Lack of Guidance in Progressive Chronic Fibrosing ILD

Transcript

Neil B. Minkoff, MD: Dr Oldham, as we start to think about treatment and the different treatment paradigms, what’s available clinically and available for patients? My understanding is there aren’t specific guidelines in ATS [American Thoracic Society] for chronic fibrosing ILD with progressive phenotype. And, what is the education that you are providing to your patients? And how are you making these treatment decisions independent of guidelines, which are often found in disease states like this?

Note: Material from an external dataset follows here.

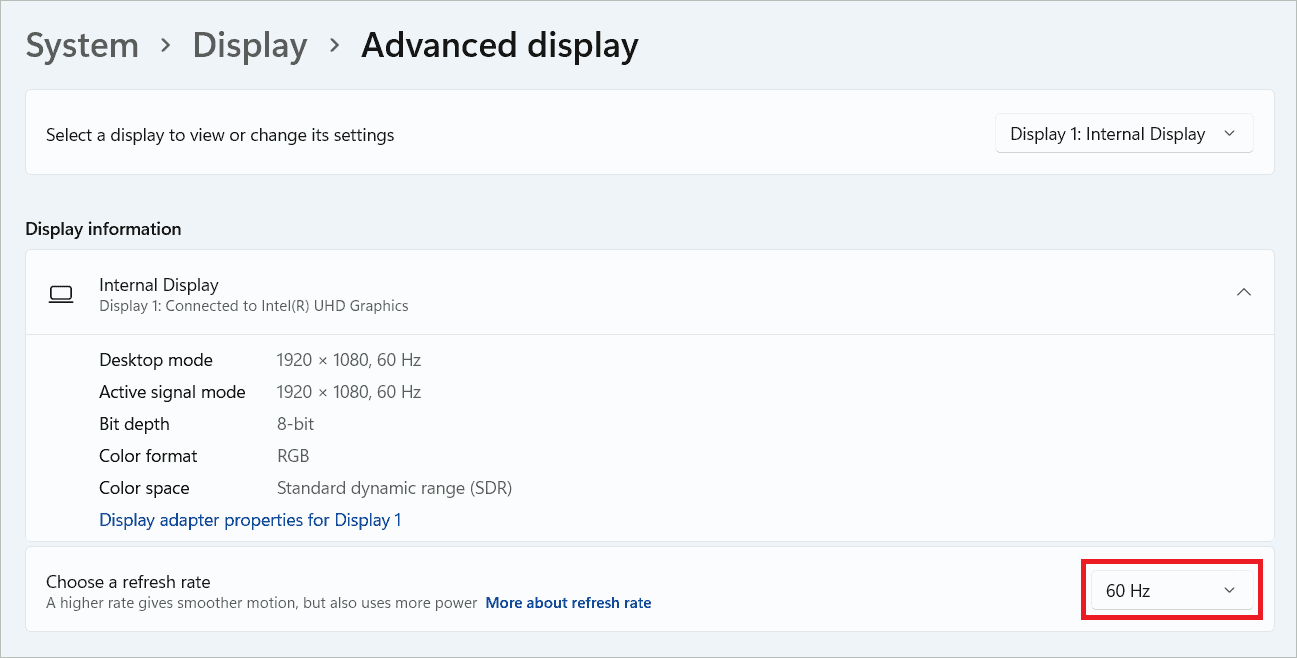Navigate to System in the breadcrumb
This screenshot has width=1297, height=658.
pyautogui.click(x=82, y=45)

Justin Michael Oldham, MD, MS: The field is in its infancy, as far as treating patients with chronic fibrosing ILD with the progressive phenotype. The INBUILD trial was just reported last October. It’s not surprising that we don’t have consensus guidelines from the major organizations. Until those come out, we are left relying on the clinical trial data. Which did show nintedanib was effective for slowing lung function decline in these patients compared to placebo. While we don’t have consensus guidelines, I rely heavily on the inclusion criteria for that study to guide my decision-making in patients who I think would meet criteria. That said, there are patients who have low to very low lung function that clearly had to progress to get there in the first place. We don’t have objective evidence with serial lung function or serial high-risk CT to show that progression. There is a case-by-case basis we need to make a call based on cross-sectional data, single time point. These patients probably are progressive; we just don’t have enough serial lung function or high res CTs to say so. But in general, if I do have serial lung function I do rely heavily on INBUILD inclusion criteria.

Neil B. Minkoff, MD: Do others use the inclusion/exclusion criteria in the same manner?

Laura Hummers, MD: I mostly take care of scleroderma patients and the census trial, which was the scleroderma trial for nintedanib had a more liberal inclusion. You didn’t have to have progression necessarily in that trial. And this is one of the biggest challenges we have in scleroderma is trying to figure out who that subset of patients are, that are going to progress. From the clinical trial data that we have in the past, that shows if you have advanced lung disease you’re probably going to continue to advance. Fibrosis is going to get more fibrosis. What we really need is some earlier biomarkers to tell us who at an early stage is going to be in that group of patients, who has fibrosis, but it’s never going to cause them trouble. Versus those who are going to continue to progress before they get to the point where it’s obvious they’re going to continue to progress. That’s one of our biggest challenges is identifying that subgroup of patients who will progress, who are going to be the candidates for therapy.

Sonye Danoff, MD, PhD: Just extending from what Laura was saying, you can think of it as being analogous to cardiology. And, years and years ago we waited till the person had their first heart attack, and then we figured out what we needed to do to keep them from having their 2^nd, 3^rd and 4^th heart attacks. Now what we’re thinking about is more primary prevention, how do you prevent? How do you risk stratify a person? And then prevent that very first heart attack. And that’s where we are in interstitial lung disease. We recognize when patients have the interstitial lung disease. We can monitor them progressing, having their 2^nd, 3^rd, or 4^th heart attack, having their acute exacerbation. What we want to do is have those biomarkers that will let us say before they develop any symptoms or when they had the most minimal symptoms. This is somebody where we really need to focus our attention to prevent progression. And that’s sort of the Holy Grail for a lot of disease states. But for sure it’s the Holy Grail for lung disease. Whether you come at it from the perspective of being somebody who takes care of autoimmune interstitial lung disease, or somebody who sees patients who are being treated for another disease state and get a drug, and that drug causes interstitial lung disease. We all want to minimize the risk to our patients and maximize their lung function. Which we know tends to be associated with maximizing their life expectancy as well.